A Genome-Anchored TaqMan™ qPCR Assay for the Specific Detection of an Aggressive Genotype of Pseudomonas syringae pv. aptata

Bacterial leaf spot of table beet and Swiss chard caused by Pseudomonas syringae pv. aptata is a seedborne threat lacking specific methods for detection from seed, plant, or soil samples. To address this, we developed a genotype-specific, genome-informed TaqMan™ qPCR assay targeting TIGR02646, a marker uniquely conserved in the aggressive MLST3 genotype, a highly virulent and predominant genotype, identified through a k-mer inclusion/exclusion screen of 421 P. syringae draft genomes.
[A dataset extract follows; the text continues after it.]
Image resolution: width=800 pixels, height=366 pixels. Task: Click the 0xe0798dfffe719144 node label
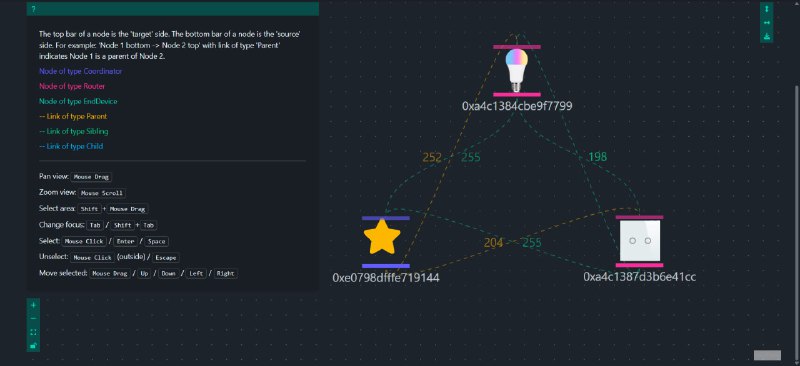(386, 278)
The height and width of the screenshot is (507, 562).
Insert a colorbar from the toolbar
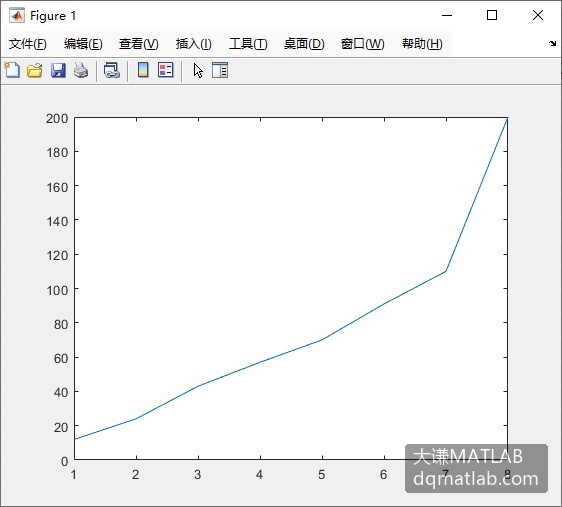pyautogui.click(x=143, y=70)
The assay showed 100% inclusivity for MLST3 (48/48 target isolates), including the P. syringae pv. aptata pathotype (ICMP459), and 100% exclusivity across 220 nontarget isolates under a predefined decision rule with Cq at or below 30 scored as positive. Analytical performance was consistent across relevant sample types; in pure culture, the assay was log-linear from 10 ⁸ to 10 ⁶ CFU/mL with 104% efficiency and a limit of detection of 10 ³ CFU/reaction. In bacteria-spiked leaf extracts and seed extracts (1:10 dilution), the operational limit of detection was 10 ³ and 10 ⁴ CFU/reaction, respectively. In non-sterile soil, the limit of detection was 10 ² CFU/reaction with excellent linearity and acceptable efficiency despite typical inhibitors. Greenhouse spray-inoculation trials confirmed that the assay can track dose-responsive population dynamics and detect targets before the onset of severe symptoms. These results establish a genome-anchored, highly specific qPCR tool suitable for seed health testing, pre-plant risk assessment, and environmental surveillance of the aggressive P. syringae pv. aptata MLST3 genotype.